Icom IC706 User Review
by T. Kirby 1996, 1997
I wrote the following article for publication in the journal of the First Class CW Operators’ Club (FOC), FOCUS, in 1996.
In case you have not seen the adverts, the IC706 is a miniature 11 band transceiver, covering all amateur bands between 1.8 and 200MHz (excluding 70MHz in the UK – more of this later). On all bands except 144MHz, the power output is 100 watts. On 144MHz, output is 10 watts. Since I already had a reasonable quality HF rig, I was not too concerned about the HF performance of the rig and expected this to be mediocre. I was more concerned about the VHF performance on 50 and 144MHz, where I enjoy DXing on CW and SSB. After some discussions on the HAMNET – Icom Support forum on Compuserve and an exchange of e-mail with Geoff, GJ4ICD I was satisfied that the VHF performance would satisfy my needs.
As many members will know, I had the opportunity to take a “permanent” job here in Toronto earlier on this year which I was pleased to accept. This necessitated a rethink of what radio equipment I should keep in the UK and what I should take to Canada. I had a considerable number of items “surplus” to requirements, so I decided to trade those in against an IC706.

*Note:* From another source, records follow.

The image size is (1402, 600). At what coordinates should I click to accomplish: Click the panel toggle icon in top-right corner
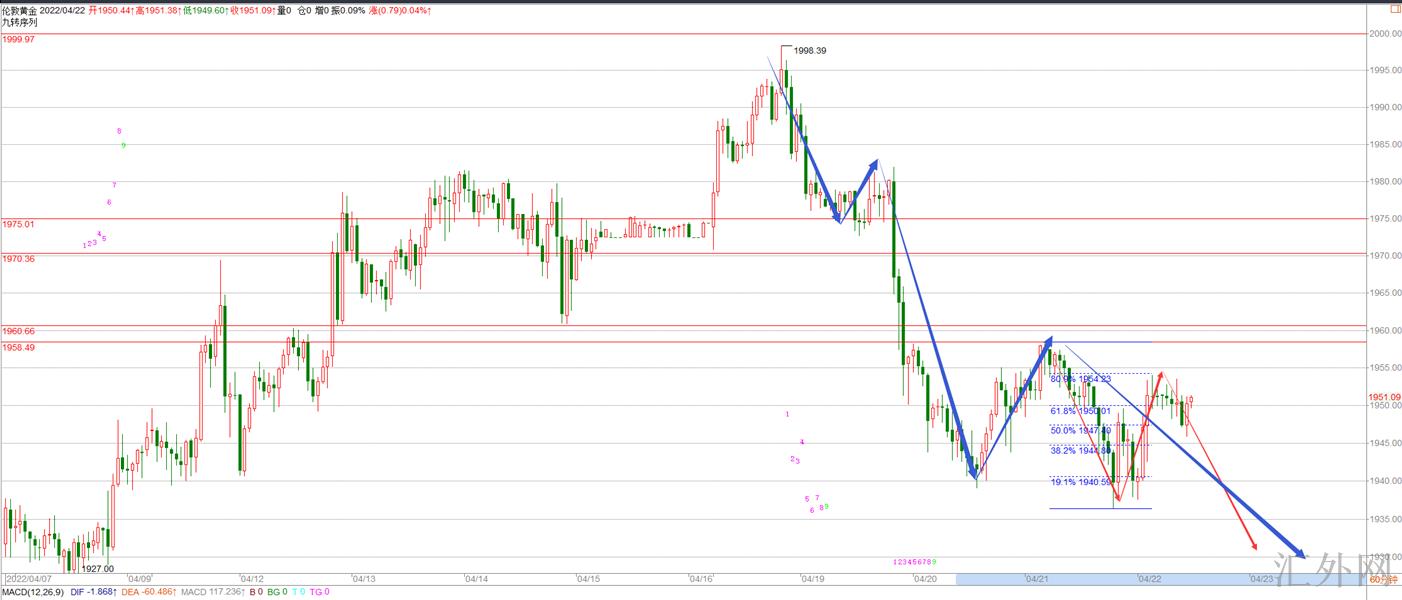(1394, 9)
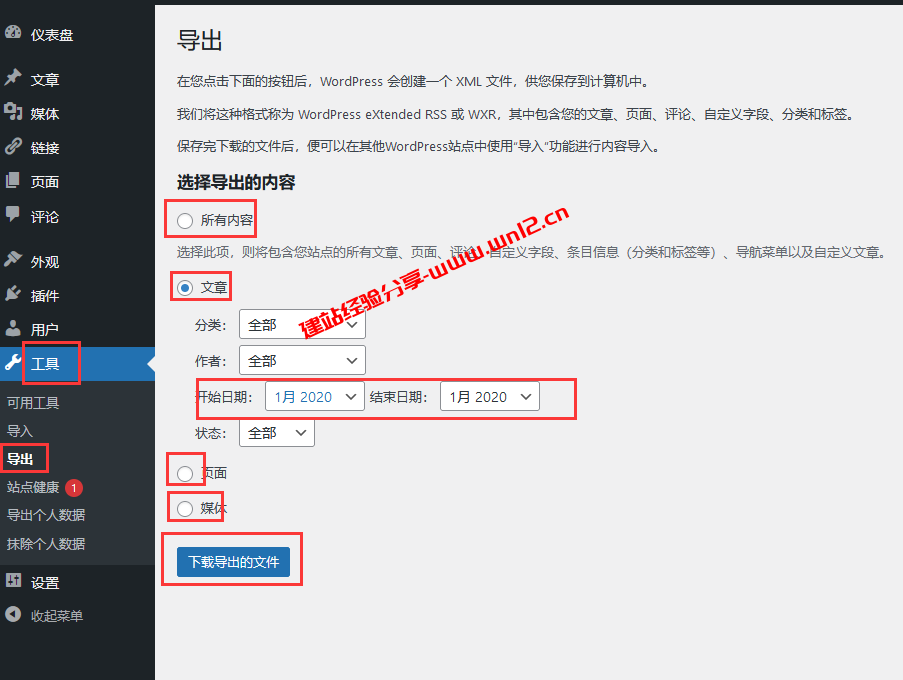Viewport: 903px width, 680px height.
Task: Open the 页面 pages icon
Action: pos(13,182)
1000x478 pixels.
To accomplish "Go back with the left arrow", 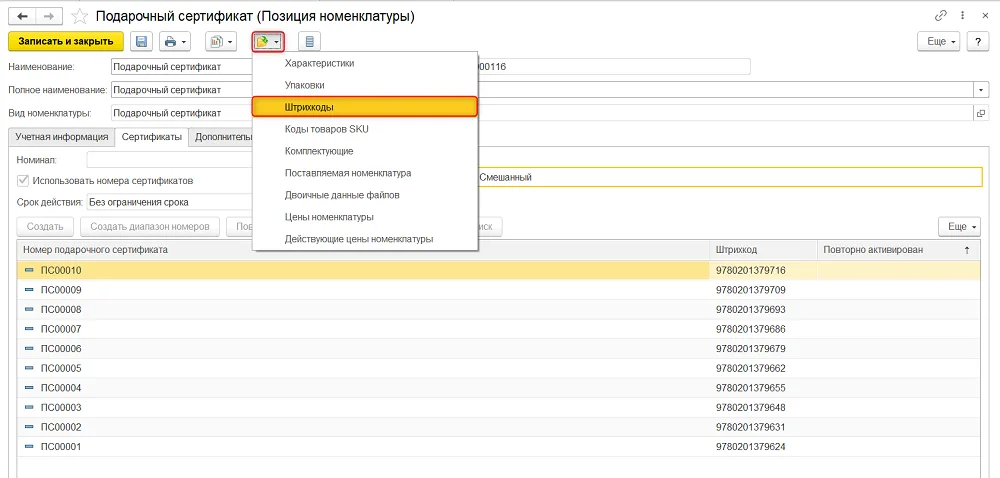I will click(x=21, y=17).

When the rig arrived, I thought there had been some mistake, as the packaging and box were VERY small. But a flurry of bubble wrap later, I confirmed I was indeed the proud owner of an IC706 rather than the latest tri-band handheld. The rig measures just 167W x 58H x 200D mm and weighs 2.5kg. There are options to have filters installed. I decided on the 500Hz filter. If you fit this yourself, note that physical installation is not enough ! You also have to enable the filter in the software – not difficult, as long as you know to do this.
A number of reviews I had read of the rig complained of a noisy fan. I am not sure whether Icom addressed this issue, or whether the reviewers were being super sensitive. Either way, I can report that fan noise is barely noticeable on receive and “normal” on transmit.

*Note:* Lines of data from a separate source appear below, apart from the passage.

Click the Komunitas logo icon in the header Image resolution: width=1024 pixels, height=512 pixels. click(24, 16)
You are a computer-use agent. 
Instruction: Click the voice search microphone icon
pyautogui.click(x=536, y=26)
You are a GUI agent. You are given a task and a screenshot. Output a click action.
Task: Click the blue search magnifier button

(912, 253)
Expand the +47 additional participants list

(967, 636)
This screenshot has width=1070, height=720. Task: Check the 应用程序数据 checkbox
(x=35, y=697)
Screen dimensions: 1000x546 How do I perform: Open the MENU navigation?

My first tests of the rig were on 50 and 144MHz CW and SSB. With the preamp switched on, I found the receiver sensitive. I was able to hear the 144MHz GB3ANG beacon quite consistently over a path of some 450kms using a small 8el yagi mounted at about 30 feet. Reports on SSB were good – and the processor got particularly good reports, increasing average “talk power” without introducing any distortion. I then tried CW and was pleased to have good reports of the keying from local stations on both semi and full break-in. I tend to use semi break-in on this rig as the chattering relays annoys me a little when using full break-in. Mobile on 144MHz with a 1/4 wave, I was able to make some good SSB contacts from the Cotswolds area to North Wales and the Isle of Man (distances of 150 to 200 miles). Another entertaining “testing” QSO was a cross band between 50 and 70MHz with my friend Evan, G3CJ. I discovered one minor annoyance at this stage, it is not possible to transmit on one band and receive on another. Normally this would not be an issue, but would make life difficult if you wanted to use the RS-12 satellite (21MHz uplink and 29MHz down) for example.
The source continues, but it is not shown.